İsim bulundu, logosu hazırlandı. Güzel Parti Genel Başkanı Hüseyin Akbulut partinin kurulma sürecini şu sözlerle anlattı:

*Yaklaşık 90 yıldır romanlardan bir tek milletvekili yoktu meclimizde temsil edilmemiştik. Cumhuriyetin kurulmasından 94 yıl sonra Özcan Purçu akabindeki seçimlerde de Cemal Bekle milletvekili olarak meclise gönderildi.

*Fakat bundan önce Romanlar hiçe sayıldı yani sanki bu ülkede hiç yaşamayan insanlar gibi… Romanların dertleri çok birikti. Bu dertleri Türkiye’de kimse görmüyor.

*Bir tek seçimden seçime hatırlanıp seçim zamanları oy istemek için gidiliyor, seçim bittikten sonra yüzlerine bakılmayan bir toplum olarak görülüyor siyaset tarafından.



“ROMANLARIN EN BÜYÜK SORUNU BARINMA VE EĞİTİM”

Parti kurma ihtiyacının romanların görülmeyen ve çözülmeyen sorunlarından doğduğunu anlatan Akbulut, “Barınma ve eğitim en büyük sorunların başında geliyor. Mesela geçenlerde Ankara’ya gittim. Bir kardeşimiz hukuk fakültesinde okurken 2. Sınıftan bırakmış. Neden bıraktın diye kızdım. Çok dışlandım, arkadaş bulamadım. Hep 3. Sınıf muamelesi gördüm, dayanamadım bilmeyen anlayamaz dedi. Çok üzüldüm" dedi.

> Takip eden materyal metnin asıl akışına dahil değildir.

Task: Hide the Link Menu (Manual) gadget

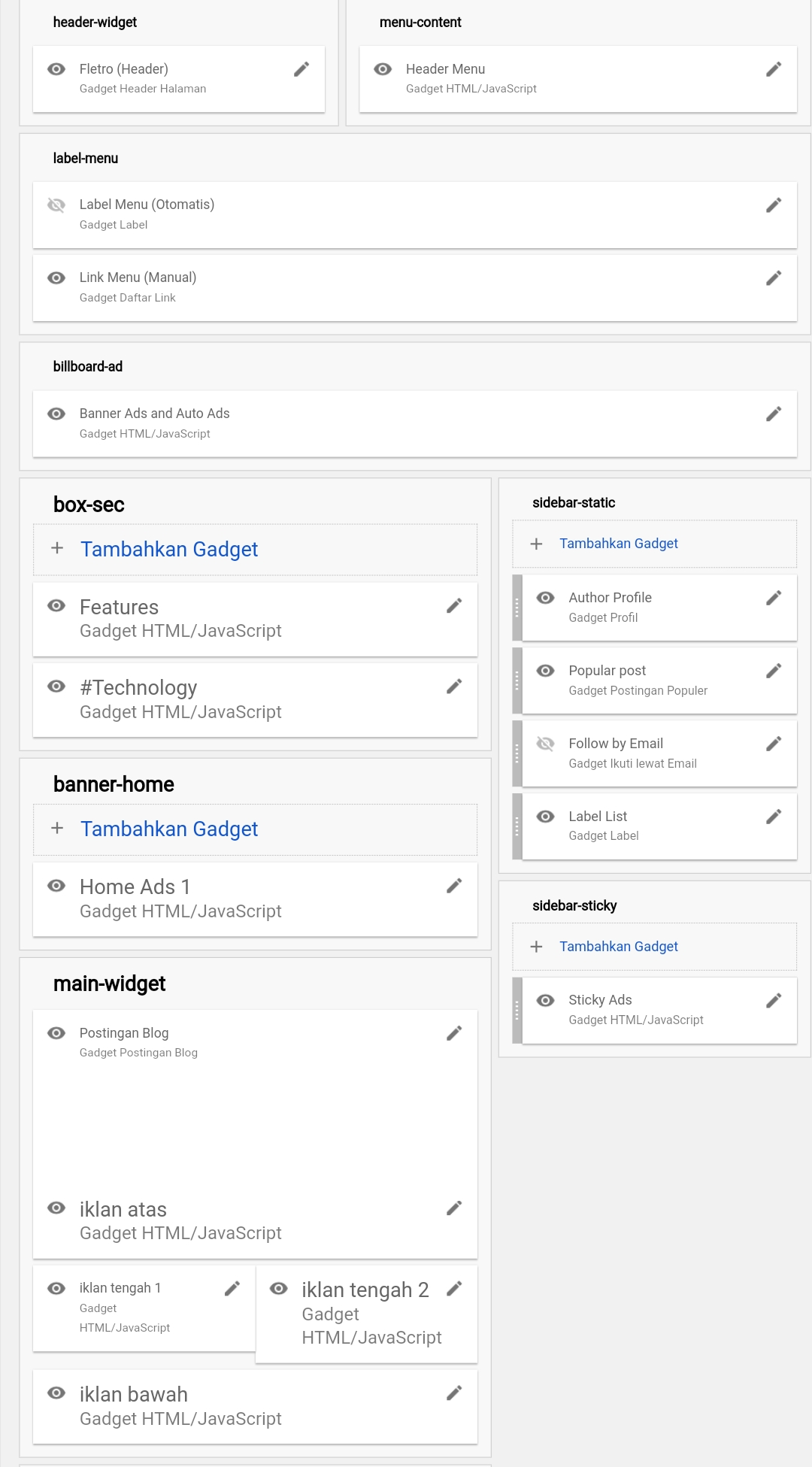Action: click(56, 278)
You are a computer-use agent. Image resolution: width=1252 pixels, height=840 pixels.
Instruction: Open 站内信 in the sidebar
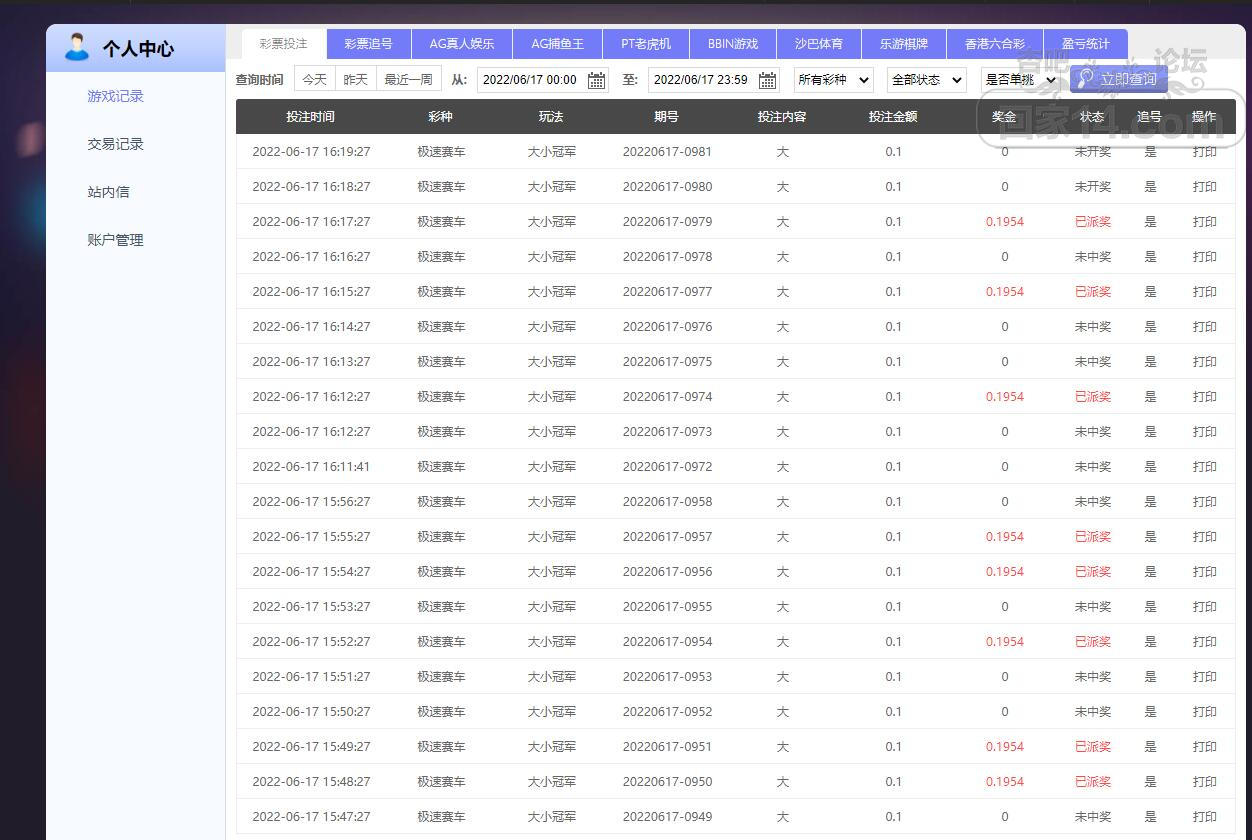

Toplumda romanlar bir yandan çok seviliyor ama bir yandan bazı kesimlerce de hiç sevilmiyor, nefret ediliyor diyen Güzel Parti genel başkanı, “Mesela bunun en başında maalesef okullardaki eğitimciler geliyor. Başka bir örnek vermek gerekirse büyük bir futbol kulübünün alt yapısı için seçmeler vardı.

Yeteneğine güvendiğimiz bir roman çocuğunu getirdik. Her deneme maçında 20’ye yakın gol atıyor. Diğer rakiplerini geride bırakıyor. Ancak seçilmiyor. Çünkü 'Bu roman çocuğu iki sene sonra topu bırakır' diyorlar. Yine bir önyargı ve dışlanma" ifadelerini kullandı.



“EĞİTİMDE FIRSAT EŞİTLİĞİ SAĞLANMIYOR”

Akbulut 'en çok karşılaştıran sorun eğitim' derken sitem ediyor ve eğitimde Roman öğrencilere fırsat eşitliği sağlanmadığını savunuyor.

“Mesela fakir öğrencilere değerlendirme dersinden sonra liselere hazırlanması için dersler veriliyor o derslere maalesef roman çocukları sokulmuyor. Hocaya soruyorum bizim çocuklara neden ders vermiyorsunuz cevabı onlar okumaz ki! Yani önyargı. Siz bu fırsatı verdiniz mi ki yargıda bulunuyorsunuz? Bizim esasında eğitimcilerimizi de eğitmemiz gerekiyor. Bize bakış açılarını değiştirmeleri gerekiyor. Bu sebeplerden dolayı siyasette kendi haklarımızı arayacağız."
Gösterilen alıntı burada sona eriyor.